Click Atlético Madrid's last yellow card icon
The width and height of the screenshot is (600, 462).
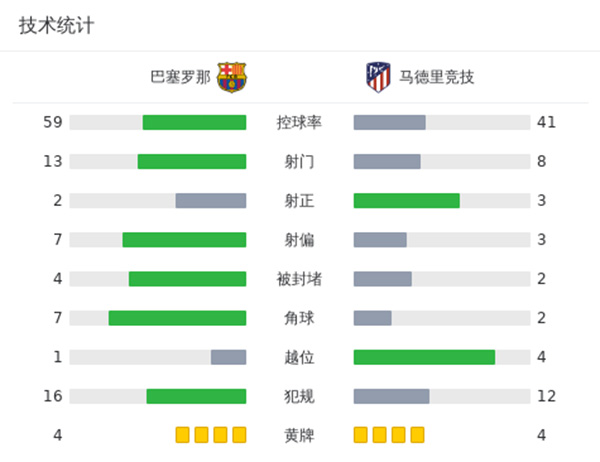point(417,435)
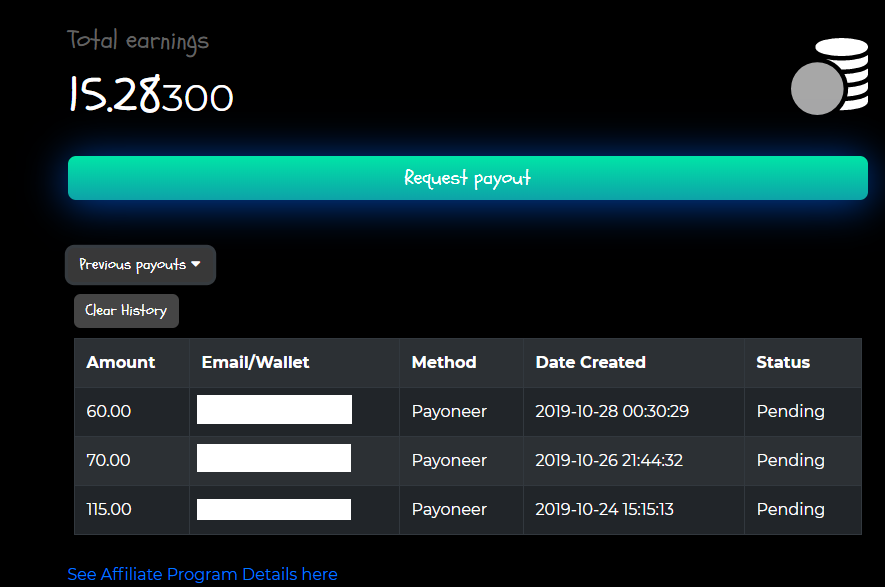Click the coin stack earnings icon

[x=829, y=76]
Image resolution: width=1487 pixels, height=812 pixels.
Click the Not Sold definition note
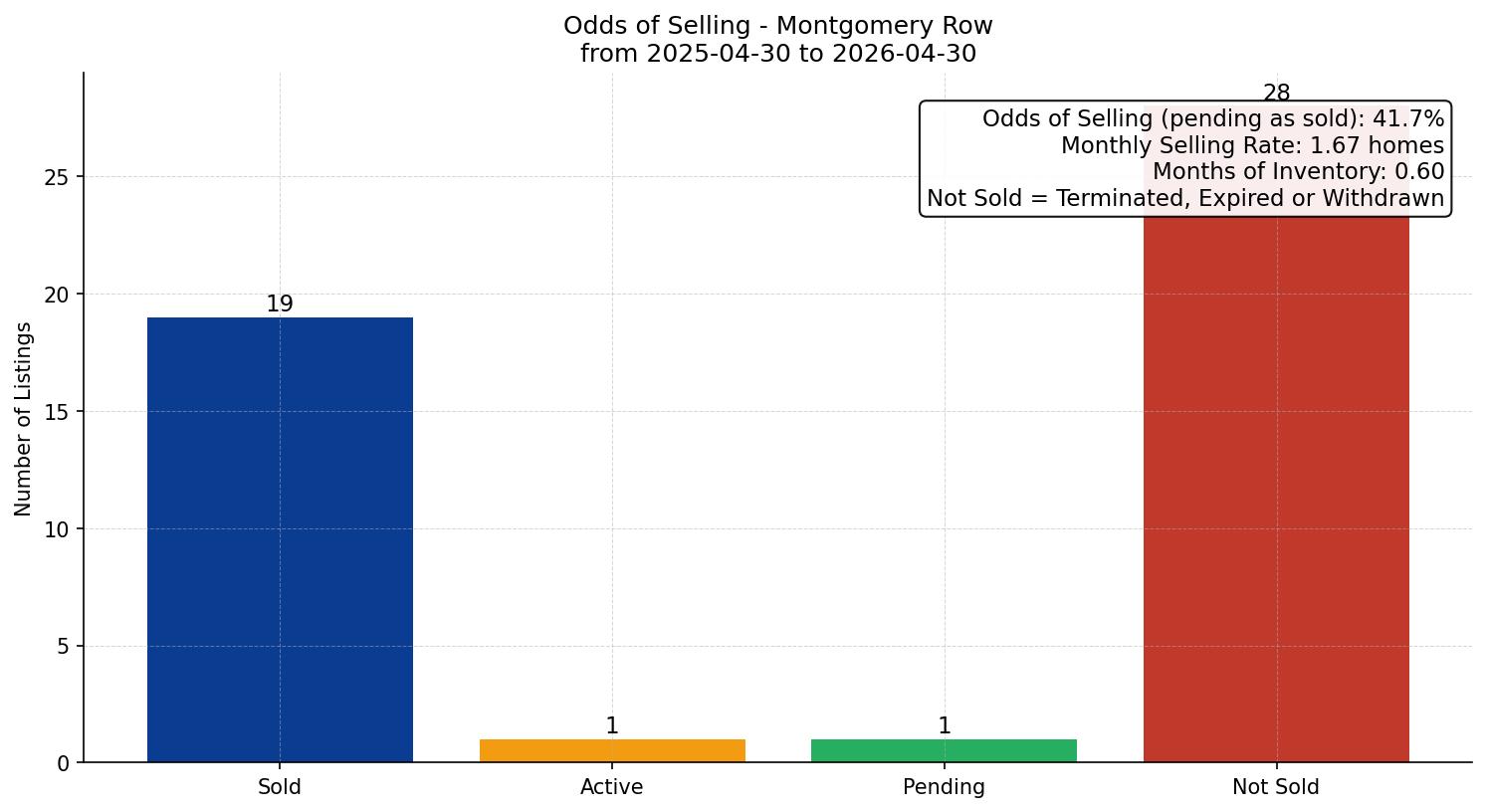coord(1185,198)
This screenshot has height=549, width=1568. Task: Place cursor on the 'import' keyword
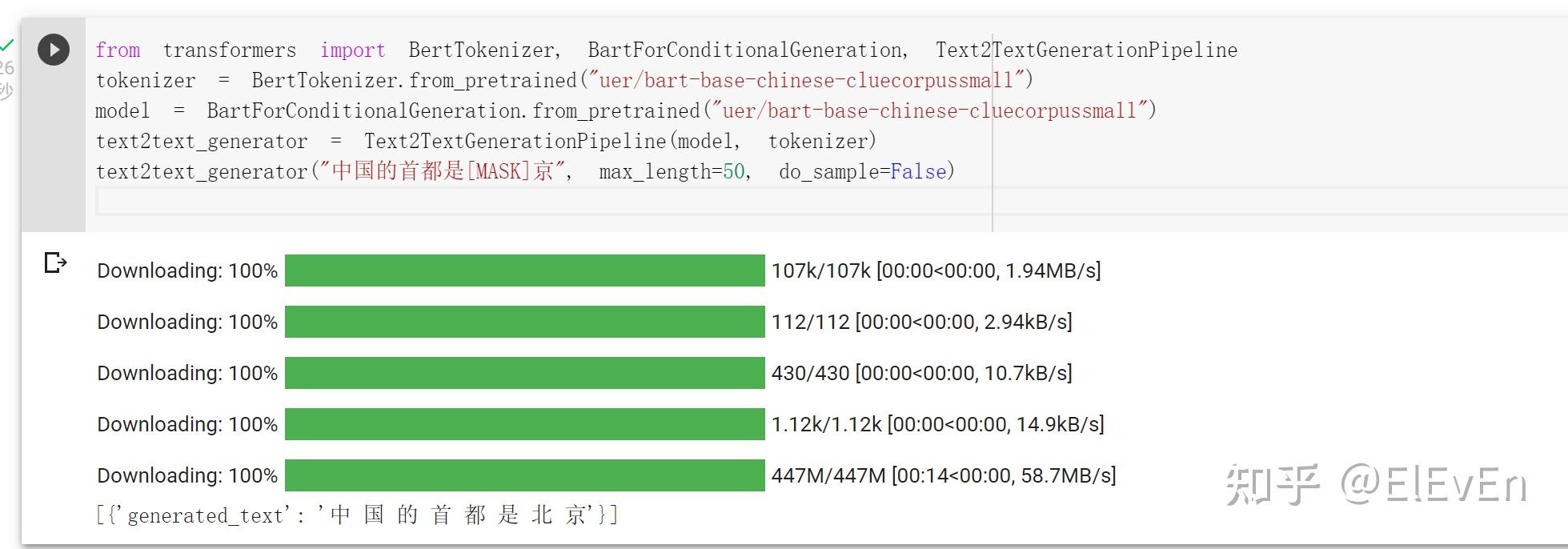pos(352,50)
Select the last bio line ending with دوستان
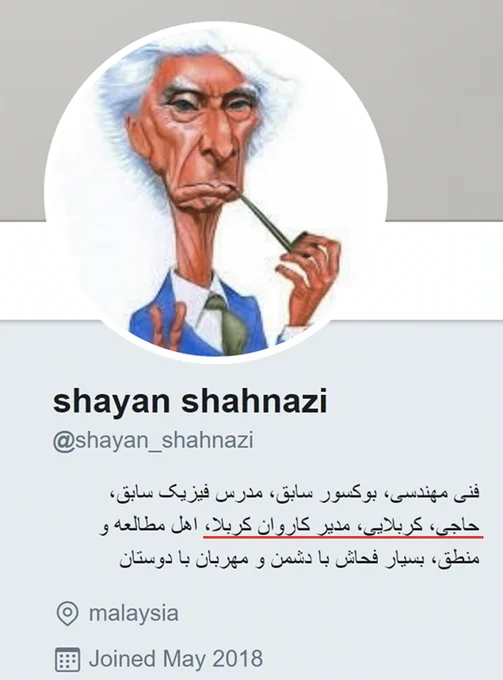The width and height of the screenshot is (503, 680). 299,559
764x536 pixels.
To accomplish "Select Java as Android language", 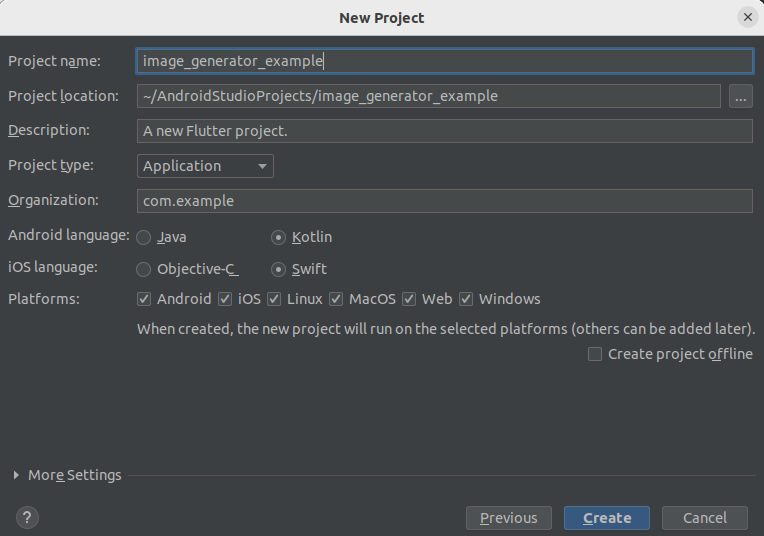I will coord(144,238).
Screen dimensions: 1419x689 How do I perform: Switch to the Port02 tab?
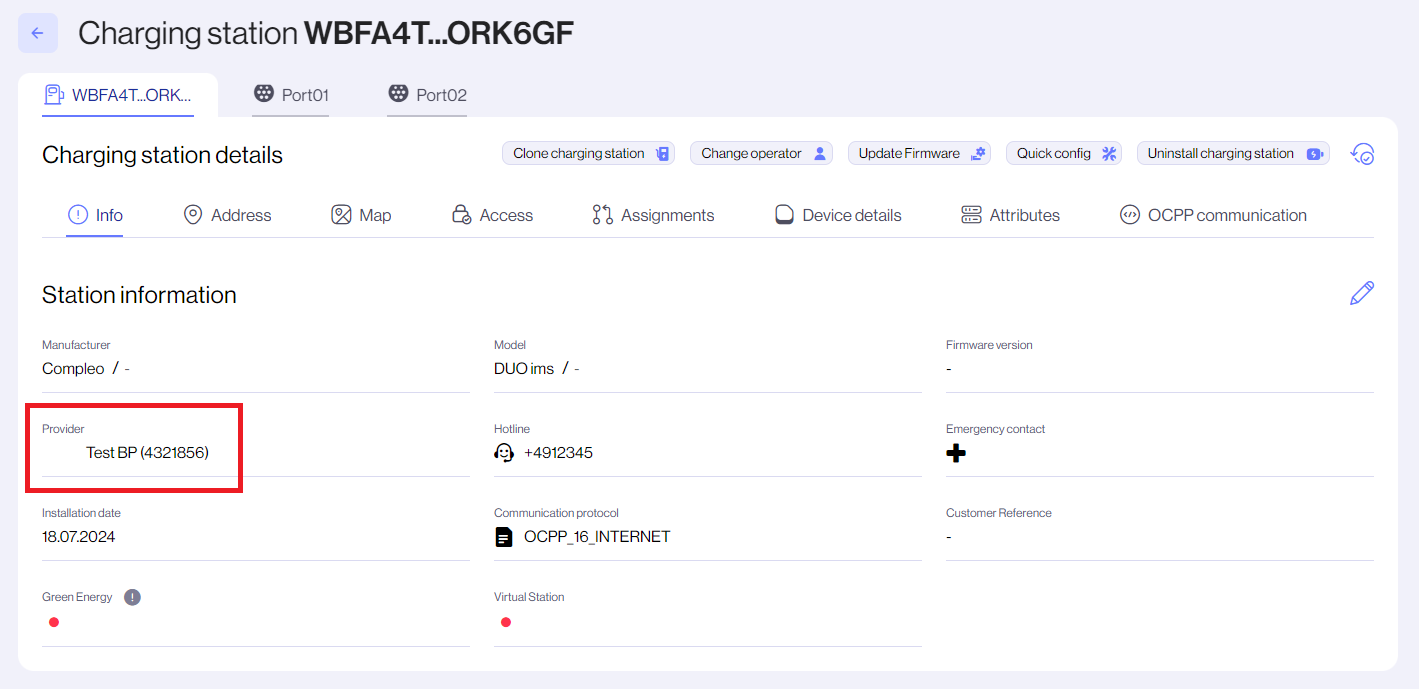tap(427, 95)
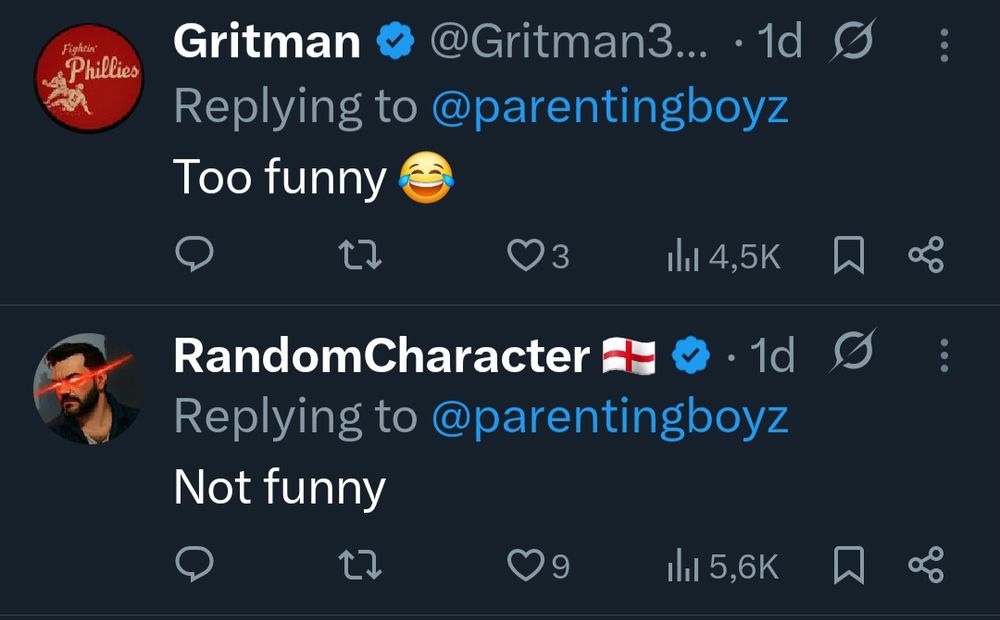The image size is (1000, 620).
Task: Reply to Gritman's "Too funny" tweet
Action: 195,256
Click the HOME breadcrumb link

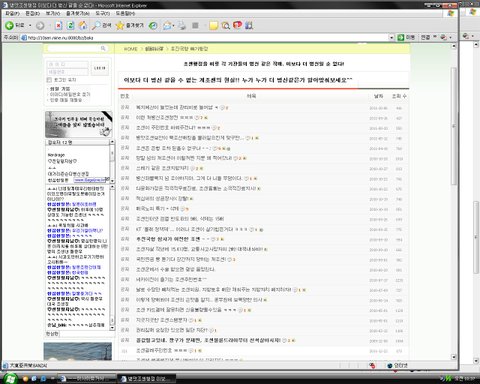click(x=131, y=49)

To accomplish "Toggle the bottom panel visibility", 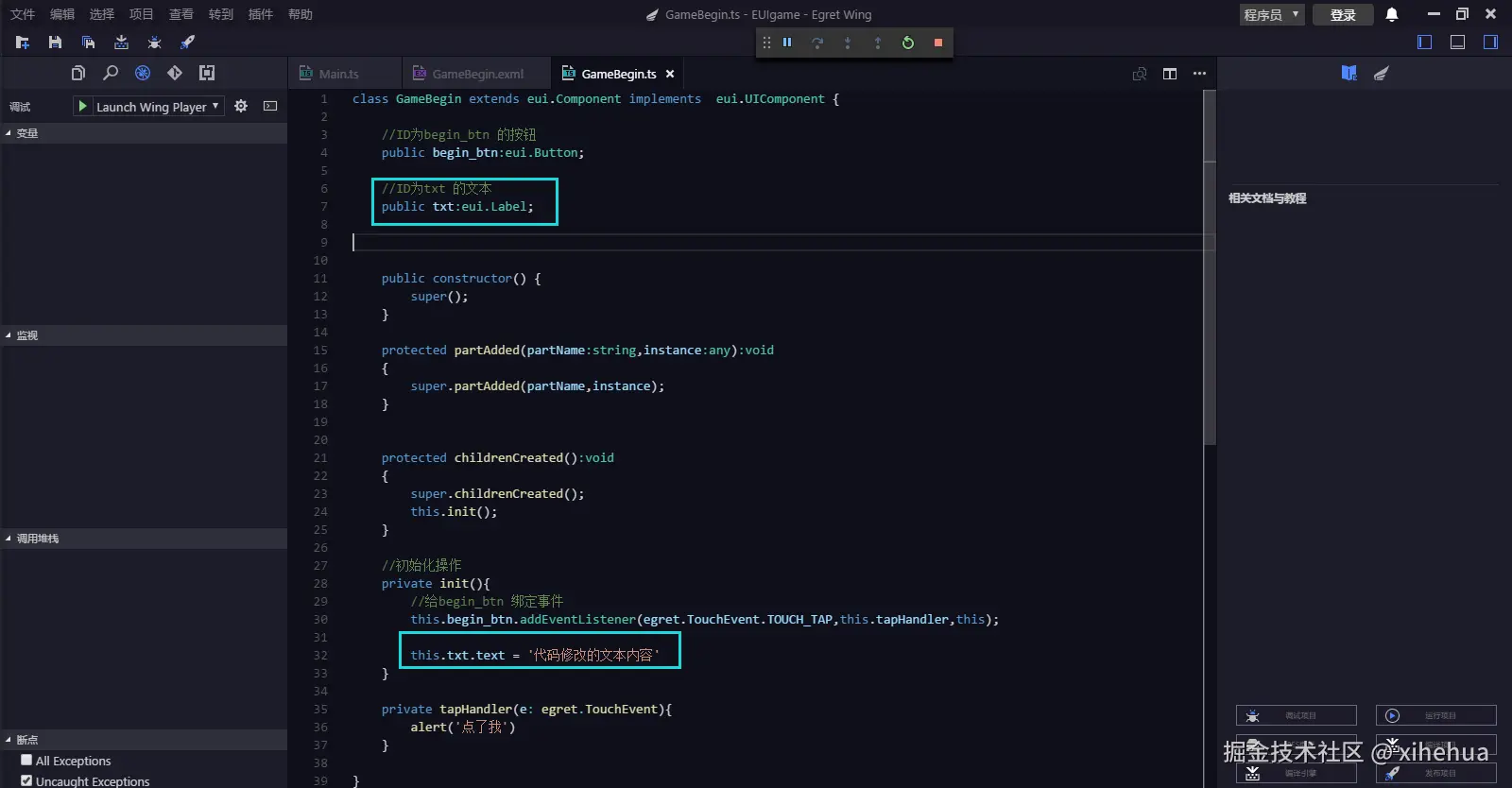I will (x=1457, y=43).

★ ★ ★ ★

§ **Description of the task**: Figure out how many lines of the data above include "pixels", then give the number and nothing more.

§ **Answer section**: 2